級友に心配そうな顔をされたが、構っている余裕のない俺は頼の首根っこ摑んで廊下の隅に引きずった。
「お前な~」
「え? あ、ごめん?」
「わかんねーで謝んな! お前の学習の仕方はタチが悪い!」
「えー」
「黙れ! 宮寺に余計なこと言うんじゃねえ!」
「それたぶんオトが一番余計な言い方してると思うー」
「語尾を伸ばすな!」
「それも流夜くんの教え?」
「二宮さんの教え!」
「二宮……? ああ、在義パパの親友だっけ? あれ? そこってオトとどう繋がるの?」
「それはじんぐ――うっ!」
っと、息が詰まった。
やられた! 嵌められた! 頼が二宮さんのことを知っているかはわからないけど――半ば盗撮じみたことを咲桜にしかけていたらしい頼ならたぶん知っているだろうけど――危うい危うい。神宮の名前を出すところだったぜ。
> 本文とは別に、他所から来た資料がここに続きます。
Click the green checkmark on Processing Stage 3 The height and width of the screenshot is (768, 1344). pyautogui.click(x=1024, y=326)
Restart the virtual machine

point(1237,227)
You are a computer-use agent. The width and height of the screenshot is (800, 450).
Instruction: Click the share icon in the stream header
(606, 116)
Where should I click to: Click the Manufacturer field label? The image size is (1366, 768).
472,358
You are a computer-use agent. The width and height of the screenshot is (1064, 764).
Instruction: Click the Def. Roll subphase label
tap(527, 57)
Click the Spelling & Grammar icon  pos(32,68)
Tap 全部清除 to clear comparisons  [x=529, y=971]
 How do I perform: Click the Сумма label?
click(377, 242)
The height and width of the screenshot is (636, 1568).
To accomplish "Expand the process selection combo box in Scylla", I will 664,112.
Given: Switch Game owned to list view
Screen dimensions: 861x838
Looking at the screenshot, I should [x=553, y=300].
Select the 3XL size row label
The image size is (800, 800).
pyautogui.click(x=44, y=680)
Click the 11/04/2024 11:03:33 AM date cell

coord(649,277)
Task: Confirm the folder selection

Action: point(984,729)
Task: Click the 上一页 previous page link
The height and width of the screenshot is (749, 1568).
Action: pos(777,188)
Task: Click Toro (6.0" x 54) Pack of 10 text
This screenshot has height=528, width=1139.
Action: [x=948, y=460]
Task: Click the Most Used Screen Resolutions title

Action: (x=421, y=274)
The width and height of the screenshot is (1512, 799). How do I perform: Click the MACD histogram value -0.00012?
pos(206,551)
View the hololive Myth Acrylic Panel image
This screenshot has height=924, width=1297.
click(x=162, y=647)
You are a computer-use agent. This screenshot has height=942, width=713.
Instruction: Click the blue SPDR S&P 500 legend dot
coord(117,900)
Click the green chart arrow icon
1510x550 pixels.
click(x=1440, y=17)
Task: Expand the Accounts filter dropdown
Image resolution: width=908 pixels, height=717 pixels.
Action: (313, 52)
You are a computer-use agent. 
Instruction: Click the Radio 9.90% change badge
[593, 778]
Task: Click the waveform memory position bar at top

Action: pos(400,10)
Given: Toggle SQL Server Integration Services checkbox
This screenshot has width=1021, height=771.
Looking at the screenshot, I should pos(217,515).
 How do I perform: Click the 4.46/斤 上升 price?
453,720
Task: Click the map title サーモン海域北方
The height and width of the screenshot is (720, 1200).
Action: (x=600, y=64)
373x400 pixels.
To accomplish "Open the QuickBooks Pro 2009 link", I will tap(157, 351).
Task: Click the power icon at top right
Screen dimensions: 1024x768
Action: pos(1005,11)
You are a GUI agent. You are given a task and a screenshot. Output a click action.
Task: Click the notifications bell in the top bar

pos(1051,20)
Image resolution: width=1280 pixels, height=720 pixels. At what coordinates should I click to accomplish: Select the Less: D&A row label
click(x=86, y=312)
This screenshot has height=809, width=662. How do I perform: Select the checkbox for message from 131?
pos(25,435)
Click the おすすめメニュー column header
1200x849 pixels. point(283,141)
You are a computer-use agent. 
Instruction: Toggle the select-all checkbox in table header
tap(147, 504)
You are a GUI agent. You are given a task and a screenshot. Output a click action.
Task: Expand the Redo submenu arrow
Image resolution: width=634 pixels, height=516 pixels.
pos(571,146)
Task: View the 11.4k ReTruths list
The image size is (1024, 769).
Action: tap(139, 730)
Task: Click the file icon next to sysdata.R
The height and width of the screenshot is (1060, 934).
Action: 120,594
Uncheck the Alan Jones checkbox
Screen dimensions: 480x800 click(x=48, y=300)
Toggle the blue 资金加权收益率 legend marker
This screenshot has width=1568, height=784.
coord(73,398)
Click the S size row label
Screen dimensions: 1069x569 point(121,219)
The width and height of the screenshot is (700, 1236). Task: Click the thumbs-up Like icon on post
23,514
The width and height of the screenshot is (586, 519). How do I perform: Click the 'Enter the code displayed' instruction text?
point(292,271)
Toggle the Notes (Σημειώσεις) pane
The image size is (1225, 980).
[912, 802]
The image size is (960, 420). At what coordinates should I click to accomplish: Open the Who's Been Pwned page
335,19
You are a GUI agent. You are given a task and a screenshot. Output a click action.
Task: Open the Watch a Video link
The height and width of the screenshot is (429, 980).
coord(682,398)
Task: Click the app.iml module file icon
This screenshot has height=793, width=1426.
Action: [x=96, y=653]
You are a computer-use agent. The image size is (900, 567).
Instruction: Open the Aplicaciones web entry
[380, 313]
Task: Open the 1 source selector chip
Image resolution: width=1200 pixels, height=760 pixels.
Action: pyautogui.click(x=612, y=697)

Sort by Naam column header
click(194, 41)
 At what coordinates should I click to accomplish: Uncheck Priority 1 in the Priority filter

「じんぐ、う? んー? あ、神宮先生がどうかしたのか?」
「―――」
級友の一人に訊かれた。
……そうでした。この学校は並々ならない頭脳、思考をする奴が多いのでした。
その筆頭たる頼が変人度ぶち抜いているから、一般レベルの頭の良さの基準が狂っていた。
くっそ、こういうとき勘がいい、頭の回転が速いのは厄介だ。
「神宮先生じゃなくて神宮球場だよ。野球の席で知り合った豪放磊落な方が二宮さんってんだ」
「……遙音野球すきだっけ?」
「たまにすきになんだよ」
怒っているような口調で言い放った。
俺の言動にツッコミどころが多すぎて、そうか、触れてはいけないんだな……そんな風に遠い目で悟った友人たちだった。すまねえ。